I had already started chopping cabbage for a batch of sauerkraut when Owen texted and inquired about making some pickles or ferments. This is sliced more thinly than my last batch of sauerkraut, but thicker than is traditional. I am okay with that. I have learned that I am not a sauerkraut purist, and that I not only like a variety of textures, I may prefer them. Nine pounds of cabbage was shredded to become sauerkraut.
By the time Owen arrived it had been salted and massaged and was resting. In this photo the cabbage has already begun to relax and release its brine. I always intend to buy more, larger, bowls, but why do so when pots work just as well?
Owen brought another 2 1/2 pounds of cabbage, some beets, and a couple of cucumbers. I had a generous bunch of carrots, but I only needed about half of them for my kimchi. We decided that Owen would make a beet and cabbage sauerkraut and a carrot, cabbage and cucumber kimchi. In all of the excitement of having company in the kitchen, I forgot to take pictures, so these are all after the process was finished.
I got the kimchi started. Here it is in a large Le Creuset pot. Although many kimchi's start by cutting whole Napa cabbage into lengthwise quarters, I prefer this batch to be chopped into large chunks. This particular batch sat out a couple of days before being moved into the refrigerator, where it resides now. The intention was to make a fairly young, sparkly, kimchi.

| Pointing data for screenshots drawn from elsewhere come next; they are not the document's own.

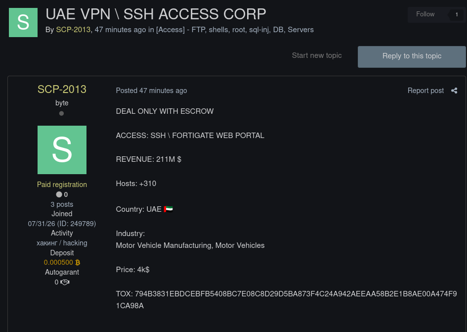Click the Posted 47 minutes ago timestamp
Viewport: 467px width, 332px height.
point(151,91)
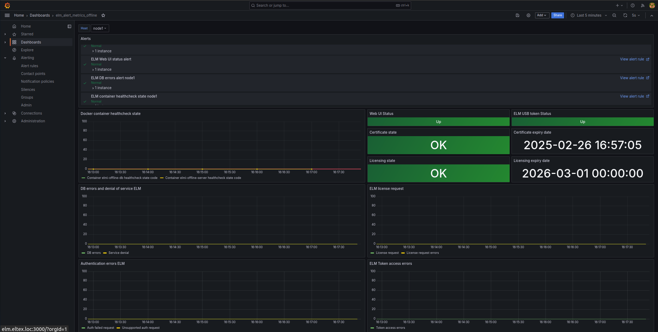Open dashboard settings gear icon

tap(528, 16)

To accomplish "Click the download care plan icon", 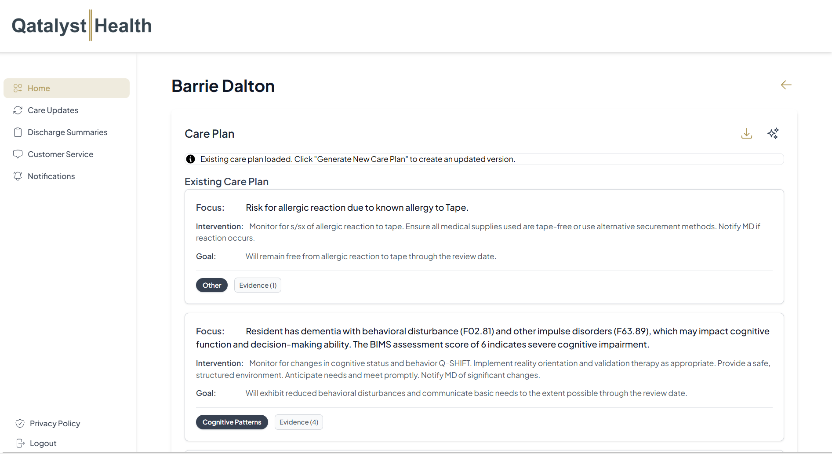I will 746,133.
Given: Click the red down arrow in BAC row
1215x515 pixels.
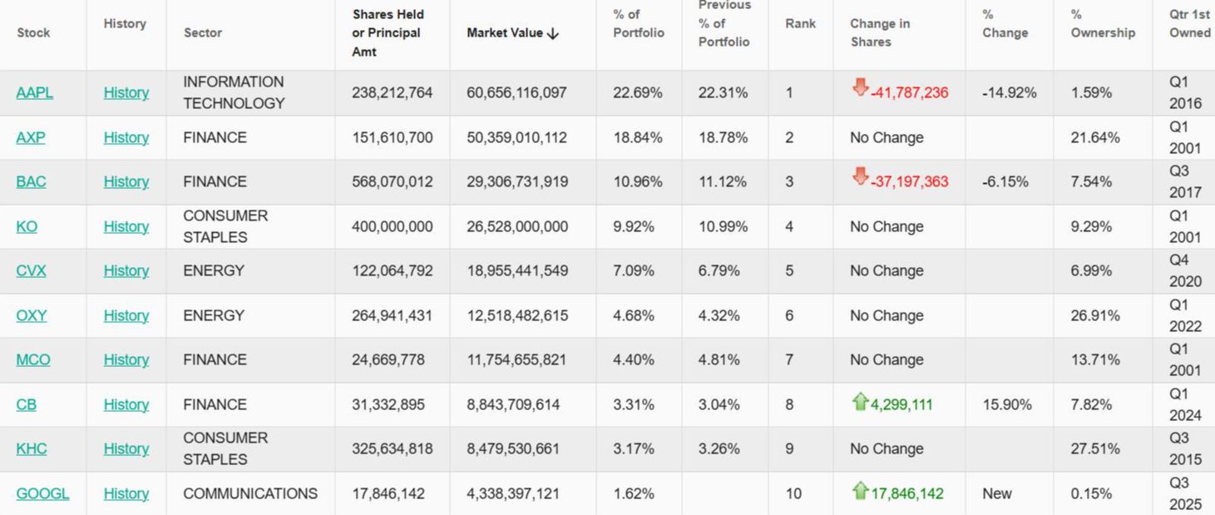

While I worked on the kimchi, Owen added the salted cabbage to the fermentation crock and pounded it down to make a good brine. Those three large cabbages filled my large, three gallon, fermentation crock a little over half full. That batch of sauerkraut is still in the basement fermenting away where it needs at least another week or two, possibly more as it has been cool and the basement cool as well.

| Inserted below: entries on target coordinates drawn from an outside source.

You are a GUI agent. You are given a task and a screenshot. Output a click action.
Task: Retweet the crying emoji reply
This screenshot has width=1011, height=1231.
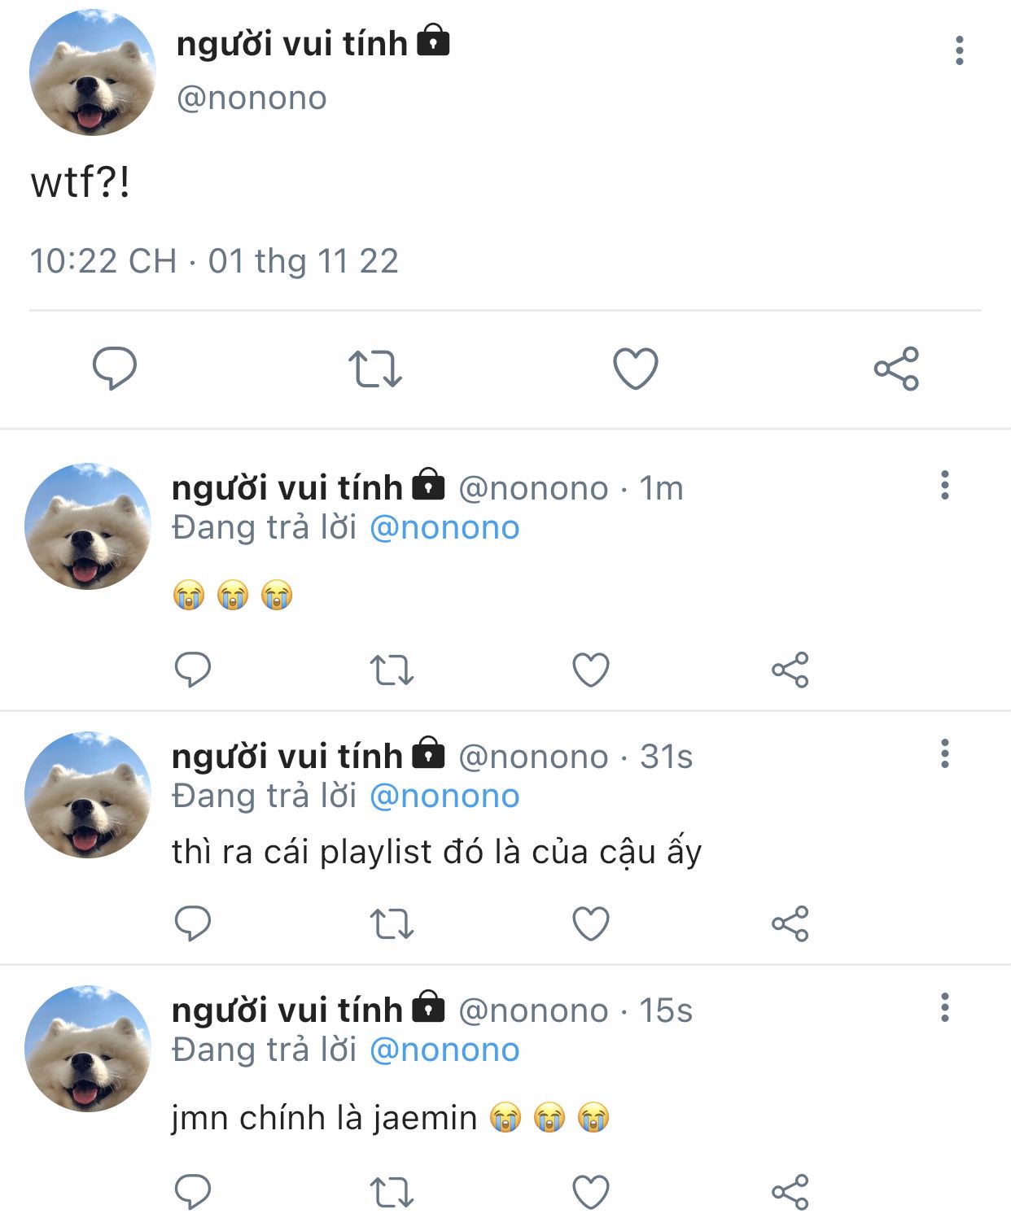point(392,670)
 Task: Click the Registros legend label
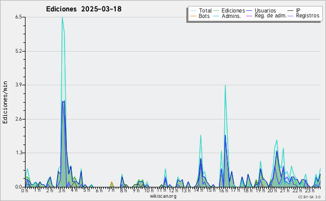308,16
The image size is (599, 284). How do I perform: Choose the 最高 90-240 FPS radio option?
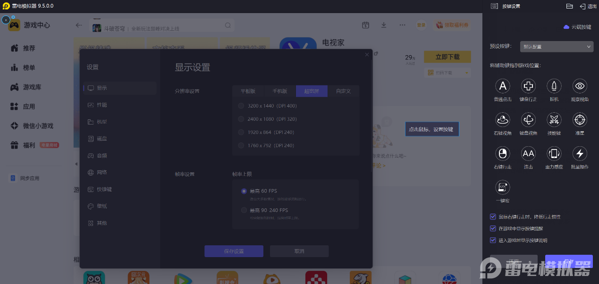(244, 210)
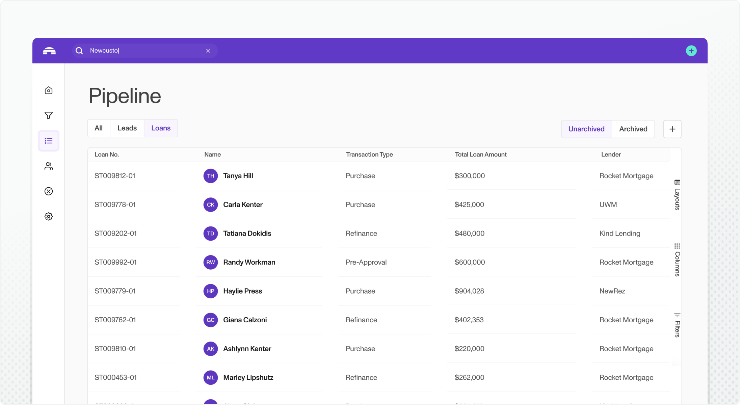This screenshot has height=405, width=740.
Task: Click the percent rates sidebar icon
Action: pyautogui.click(x=49, y=191)
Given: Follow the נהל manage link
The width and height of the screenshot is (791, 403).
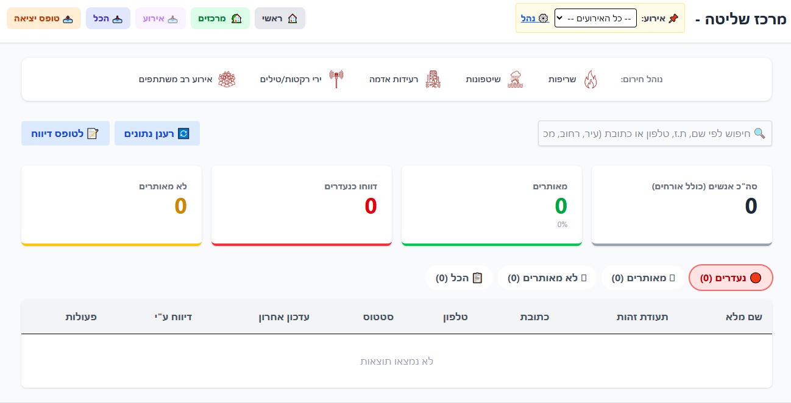Looking at the screenshot, I should pyautogui.click(x=528, y=18).
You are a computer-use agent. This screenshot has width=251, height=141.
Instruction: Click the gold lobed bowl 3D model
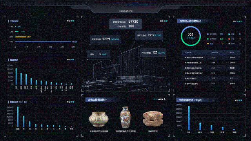tap(98, 119)
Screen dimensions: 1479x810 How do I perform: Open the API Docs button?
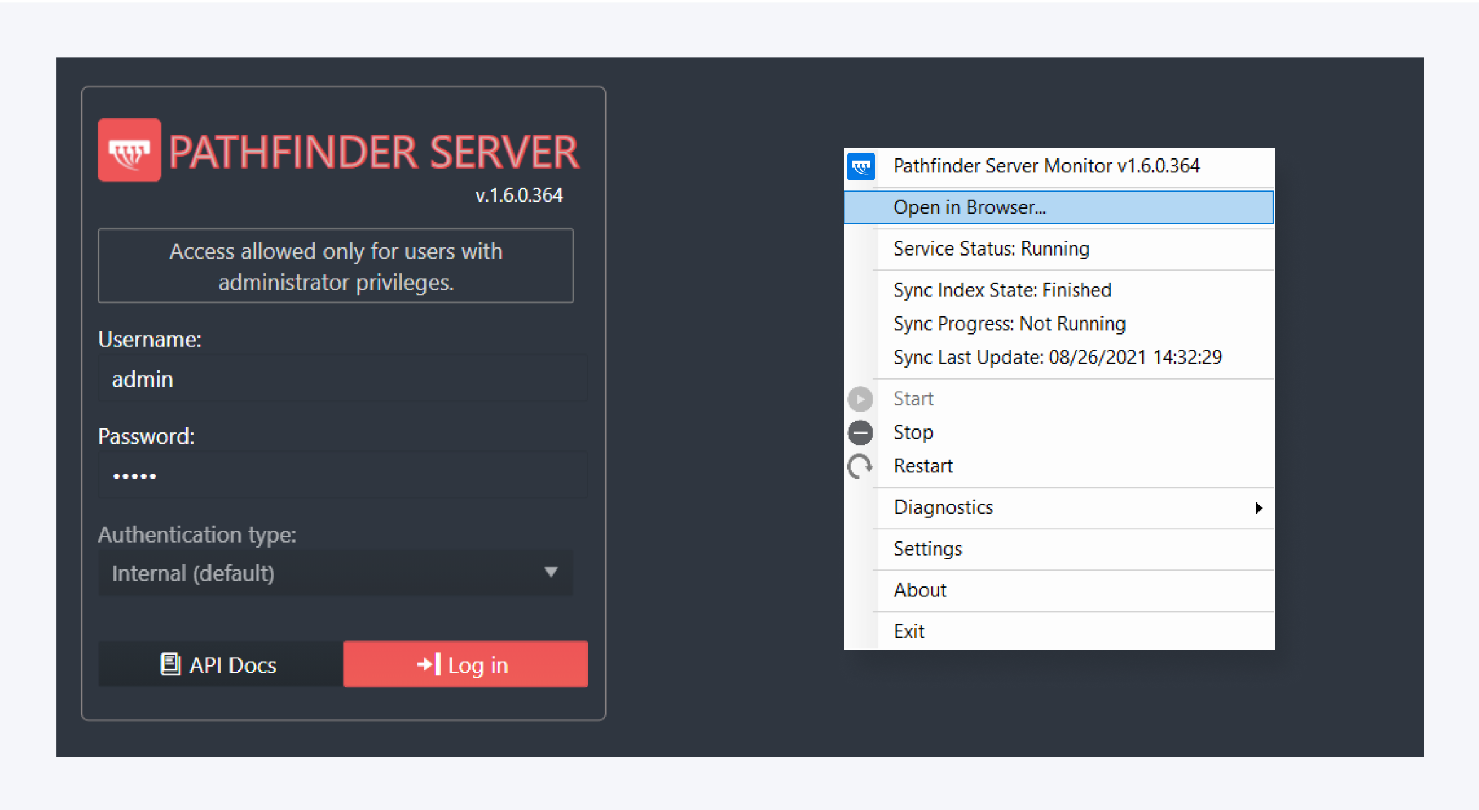point(221,664)
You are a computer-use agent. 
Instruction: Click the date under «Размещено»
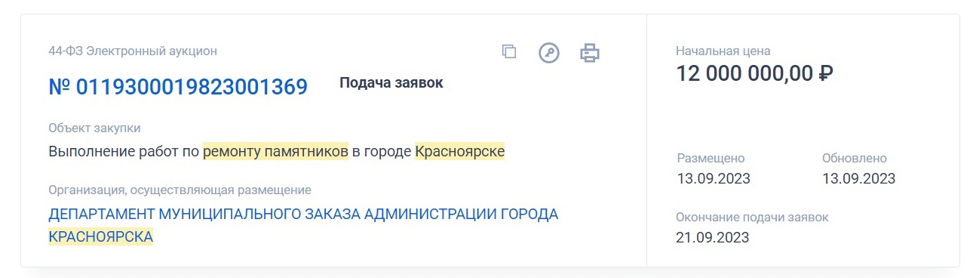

Then we finished up Owen's ferments. The sauerkraut is pretty simple: beets, cabbage, salt. Owen did some spice testing and added celery seed, caraway seed and a bit of cumin seed as well. The beets turn the sauerkraut a lovely shade of pink. The kimchi is also red, but that is mostly from the Korean Chile powder. That one has carrots, regular cabbage, and cucumbers as well as other standard kimchi components, including fish sauce and salted shrimp. They both had excellent flavor when they left my house, and Owen tells me they are progressing nicely.
Because I had some extra cucumbers I also tried a short cucumber kimchi-style pickle, inspired by David Chang. That has turned into a softer condiment, something I can only think of as a kimchi-pickle-relish type of hybrid. But I don't really know anything about cucumber kimchi. I only know that mine is soft, has the consistency of pickle relish but the funky umami of kimchi, and was excellent on a hamburger for lunch yesterday.